As a teacher, I have expectations for my students. I have expectations for behavior in my classroom, expectations for the quality of work that my students turn in, and expectations for student achievment.
All of these expectations are in the hope of “a worthwhile result”. I invest my time, effort, and energy because I think in the end it will matter. There are days when I can’t easily see what I am working towards. Days when a student “just doesn’t get it”, days when the lesson doesn’t have the impact I was hoping for.
Then, all of the sudden, I look at my 8th grade students and see the growth and progress that has been made. As I continue to prepare them for high school and beyond, I can see that the time and effort and energy has led to “a worthwhile result”.
When you think back on your own education, what stands out to you? So often, people who begin a teaching career remember a great teacher that inspired them. What if we thought about our teaching careers in a different way? What if we thought about the teacher we wish we could have had?
Imagine your ideal day in a classroom as a student. (OK. Getting to watch movies, eat snacks, and hang out with friends all day long does not count!) Think about it. Think about the subjects you teach. How do you wish a teacher would have taught you?
Now go do that for your students. Be that teacher.
I have to admit it – it is hard to return to school after winter break. Two weeks of a more lenient schedule, holiday get-togethers with family and friends, a chance to get extra rest – all of these things make me wish for just a little more time. However, with the return to school comes the start of a new year and a chance for new beginnings.
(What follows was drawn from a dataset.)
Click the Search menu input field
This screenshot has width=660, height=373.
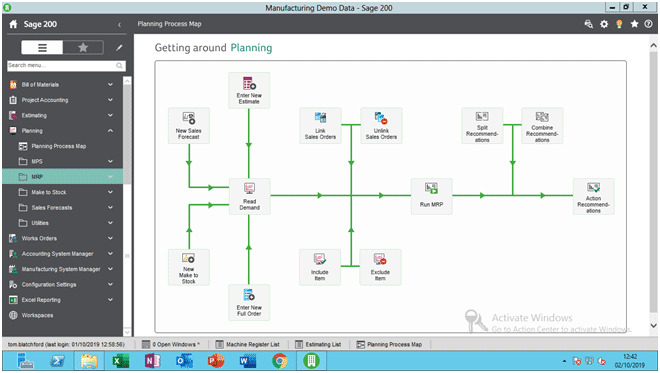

Times like these make me realize that I just have to start. START. Not make lists of what I want to do, not plan out a detailed time line of exactly when I need to complete certain tasks. I just have to START DOING SOMETHING. Then, before I know it, I am reminded of the important work that teachers do. I am reminded that my students, who are also wishing for a little more time off, will readjust much better if they return to school to a teacher that is enthusiastic, prepared, and ready to START.
As a social studies teacher, it is my responsibility to inform the junior high students about Veterans Day. However, this day is about so much more than just being able to say we “covered” the topic. It is a privilege for me to share with my students the many ways that brave men and women have protected the freedoms we enjoy today.
Take the time to recognize and appreciate the efforts and achievements of our veterans. Please share how you plan to pay tribute in your classroom or school.